In my mind, this should imply that /etc/nginx/sites-available/default will not interfere with the settings in discourse.conf and indeed: if I change the defauklt server to port 80, I get the BGINX welcome page instead of ERR_CONNECTION_REFUSED.

So maybe my discourse.conf is simply not being included in the nginx.conf? That would also explain why NGINX din’t complain about the extra }… And indeed, I had my discourse.conf in the wrong path (sites-available instead of sites-enabled).

But when I fixed that, I saw the NGINX welcome page even when calling test.mydomain.net. So, for lack of other ideas, I tried starting the conainer but uit said it was already started. So I stopped and re-started it and now I’m getting 502 bad gateway.

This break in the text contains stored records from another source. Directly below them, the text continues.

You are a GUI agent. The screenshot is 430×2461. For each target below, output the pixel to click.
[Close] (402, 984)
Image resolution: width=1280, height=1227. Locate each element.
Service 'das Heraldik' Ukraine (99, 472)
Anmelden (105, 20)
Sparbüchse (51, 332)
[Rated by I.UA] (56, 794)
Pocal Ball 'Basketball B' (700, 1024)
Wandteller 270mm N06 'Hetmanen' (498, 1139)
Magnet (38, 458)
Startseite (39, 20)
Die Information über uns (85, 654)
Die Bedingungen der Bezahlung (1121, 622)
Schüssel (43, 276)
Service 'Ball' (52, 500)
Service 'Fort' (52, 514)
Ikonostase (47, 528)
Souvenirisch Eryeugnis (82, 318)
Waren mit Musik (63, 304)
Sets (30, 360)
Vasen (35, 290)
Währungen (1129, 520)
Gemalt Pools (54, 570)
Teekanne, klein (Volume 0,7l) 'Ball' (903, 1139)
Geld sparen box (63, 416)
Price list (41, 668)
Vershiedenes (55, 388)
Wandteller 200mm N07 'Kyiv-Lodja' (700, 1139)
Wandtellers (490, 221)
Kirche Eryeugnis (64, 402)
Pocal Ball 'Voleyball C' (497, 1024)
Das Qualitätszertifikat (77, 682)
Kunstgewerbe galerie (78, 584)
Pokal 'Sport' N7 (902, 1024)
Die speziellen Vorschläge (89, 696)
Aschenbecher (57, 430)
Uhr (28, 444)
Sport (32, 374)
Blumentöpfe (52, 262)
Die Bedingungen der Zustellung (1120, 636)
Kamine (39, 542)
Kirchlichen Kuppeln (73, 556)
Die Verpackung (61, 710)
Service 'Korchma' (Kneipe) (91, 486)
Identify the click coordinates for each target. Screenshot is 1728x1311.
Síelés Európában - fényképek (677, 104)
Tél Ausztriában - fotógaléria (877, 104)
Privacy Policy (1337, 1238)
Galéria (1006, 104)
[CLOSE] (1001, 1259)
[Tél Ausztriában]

So I did a cleanup based on this suggestion (plus a stop and restart of the container) and tada it is finally working. :tada:

So, to draw some lessons from this that might be useful for others: what puzzles me is how exactly the container interacts with the outer NGINX. As I indicated earlier, I was assuming that they are two separate entities that are merely linked in that they are sending packets back and forth between them. In other words: changes in the NGINX-configuration will not affect the container at all, as long as those packets are still sent back and forth. But now it looks like the container “fixed itself” after I fixed the outer NGINX?!?

Or maybe this is just a combination of several independent issues? In other words: if I had done a container cleanup earlier, and then fixed the outer NGINX, the result would have been the same?